El presidente de Estados Unidos, Donald Trump, anunció que canceló o pospuso nuevos ataques militares contra Irán, al asegurar que Teherán y varios países de Oriente Medio solicitaron una pausa debido a que, según dijo, ya se alcanzaron “los parámetros de un acuerdo” que permitiría avanzar hacia una solución diplomática al conflicto.
A través de un mensaje difundido en su plataforma Truth Social, Trump afirmó que el entendimiento contempla la reapertura inmediata y total del Estrecho de Ormuz, uno de los corredores marítimos más importantes para el comercio mundial de petróleo, así como el fin de la amenaza nuclear iraní. También aseguró que Israel participará en las negociaciones y advirtió que las Fuerzas Armadas estadounidenses permanecen listas para actuar si las conversaciones fracasan.
Sin embargo, la versión fue rechazada casi de inmediato por Irán. Medios oficiales como Mehr News, así como fuentes militares y agencias vinculadas al aparato de seguridad iraní, calificaron las declaraciones de Trump como “falsas” y sostuvieron que no existe ningún acuerdo sobre la reapertura del estrecho de Ormuz ni negociaciones en los términos descritos por el mandatario estadounidense. Funcionarios iraníes señalaron que las afirmaciones forman parte de una estrategia de presión política y psicológica sobre Teherán.
La decisión de Trump representa un nuevo giro en la crisis entre ambos países, marcada por meses de enfrentamientos militares, amenazas cruzadas y negociaciones intermitentes. De acuerdo con diversos reportes, el mandatario estadounidense optó por frenar una nueva ofensiva tras conversaciones con aliados regionales, entre ellos Arabia Saudita, que habrían advertido sobre el riesgo de una escalada que afectara la estabilidad energética y la seguridad del Golfo Pérsico.
El Estrecho de Ormuz se ha convertido en el principal punto de tensión del conflicto.
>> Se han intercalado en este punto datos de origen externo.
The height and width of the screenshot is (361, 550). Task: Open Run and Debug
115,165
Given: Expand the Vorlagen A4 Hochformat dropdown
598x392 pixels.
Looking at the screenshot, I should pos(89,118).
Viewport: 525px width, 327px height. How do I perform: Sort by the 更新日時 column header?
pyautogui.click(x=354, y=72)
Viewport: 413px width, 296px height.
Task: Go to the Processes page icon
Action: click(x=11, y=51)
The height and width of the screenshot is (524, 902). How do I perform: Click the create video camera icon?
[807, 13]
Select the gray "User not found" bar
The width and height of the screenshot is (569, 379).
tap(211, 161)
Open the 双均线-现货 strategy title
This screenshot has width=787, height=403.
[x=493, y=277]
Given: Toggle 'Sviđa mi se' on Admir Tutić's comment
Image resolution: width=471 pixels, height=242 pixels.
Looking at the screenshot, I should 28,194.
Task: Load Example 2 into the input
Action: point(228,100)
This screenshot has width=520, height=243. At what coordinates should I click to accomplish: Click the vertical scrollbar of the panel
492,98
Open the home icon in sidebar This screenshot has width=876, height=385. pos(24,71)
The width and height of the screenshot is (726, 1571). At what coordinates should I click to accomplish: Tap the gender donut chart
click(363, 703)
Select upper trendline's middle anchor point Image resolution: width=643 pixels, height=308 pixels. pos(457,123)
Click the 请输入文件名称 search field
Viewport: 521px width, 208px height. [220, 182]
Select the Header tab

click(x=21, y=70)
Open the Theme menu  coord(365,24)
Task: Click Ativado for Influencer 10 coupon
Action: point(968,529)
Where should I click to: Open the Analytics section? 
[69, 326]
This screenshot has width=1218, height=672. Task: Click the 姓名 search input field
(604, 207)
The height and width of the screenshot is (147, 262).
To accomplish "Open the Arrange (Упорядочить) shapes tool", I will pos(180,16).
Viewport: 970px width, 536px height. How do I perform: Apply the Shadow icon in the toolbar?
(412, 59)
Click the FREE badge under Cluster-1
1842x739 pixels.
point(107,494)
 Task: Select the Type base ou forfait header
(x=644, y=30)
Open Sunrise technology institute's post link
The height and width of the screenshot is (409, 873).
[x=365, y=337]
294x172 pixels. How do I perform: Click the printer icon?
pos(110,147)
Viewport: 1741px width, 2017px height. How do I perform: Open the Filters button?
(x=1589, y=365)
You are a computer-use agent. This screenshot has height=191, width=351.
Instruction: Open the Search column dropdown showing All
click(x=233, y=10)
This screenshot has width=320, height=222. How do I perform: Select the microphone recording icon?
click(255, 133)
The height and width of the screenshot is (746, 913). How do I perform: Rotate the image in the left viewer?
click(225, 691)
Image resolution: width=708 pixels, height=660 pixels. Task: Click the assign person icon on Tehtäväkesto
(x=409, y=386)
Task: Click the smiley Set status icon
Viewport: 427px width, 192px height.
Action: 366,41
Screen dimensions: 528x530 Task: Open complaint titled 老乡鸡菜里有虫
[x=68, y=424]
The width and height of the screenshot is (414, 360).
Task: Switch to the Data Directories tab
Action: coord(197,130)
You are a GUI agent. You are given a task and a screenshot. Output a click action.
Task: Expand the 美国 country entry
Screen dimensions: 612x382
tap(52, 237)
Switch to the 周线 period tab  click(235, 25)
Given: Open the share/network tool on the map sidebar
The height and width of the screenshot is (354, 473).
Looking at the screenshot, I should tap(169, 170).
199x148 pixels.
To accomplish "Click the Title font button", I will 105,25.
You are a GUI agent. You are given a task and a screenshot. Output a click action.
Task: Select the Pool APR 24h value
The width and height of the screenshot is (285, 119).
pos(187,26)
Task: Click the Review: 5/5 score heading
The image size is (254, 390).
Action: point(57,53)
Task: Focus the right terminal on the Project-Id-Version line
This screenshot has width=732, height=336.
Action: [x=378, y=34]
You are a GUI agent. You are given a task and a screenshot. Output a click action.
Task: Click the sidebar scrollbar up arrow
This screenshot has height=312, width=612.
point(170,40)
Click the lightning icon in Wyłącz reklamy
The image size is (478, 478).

Por esa vía marítima circula una parte significativa de las exportaciones mundiales de petróleo, por lo que cualquier interrupción impacta de inmediato en los mercados internacionales y en los precios de los energéticos.
El enfrentamiento entre Washington y Teherán se intensificó tras operaciones militares estadounidenses e israelíes contra objetivos iraníes y las posteriores represalias de Irán contra infraestructura regional y rutas marítimas. Desde entonces, la comunidad internacional ha impulsado diversos esfuerzos diplomáticos para evitar una confrontación de mayores dimensiones.
Hasta el momento, no existe una confirmación independiente de que el acuerdo anunciado por Trump haya sido aceptado por Irán, ni de que las condiciones mencionadas —como la reapertura inmediata del estrecho de Ormuz o el compromiso definitivo sobre el programa nuclear iraní— hayan sido formalmente pactadas.
Mientras Washington sostiene que la vía diplomática sigue abierta, Teherán mantiene su rechazo a la narrativa de la Casa Blanca, por lo que el futuro de las negociaciones continúa rodeado de incertidumbre y con las fuerzas militares de ambas partes en estado de alerta.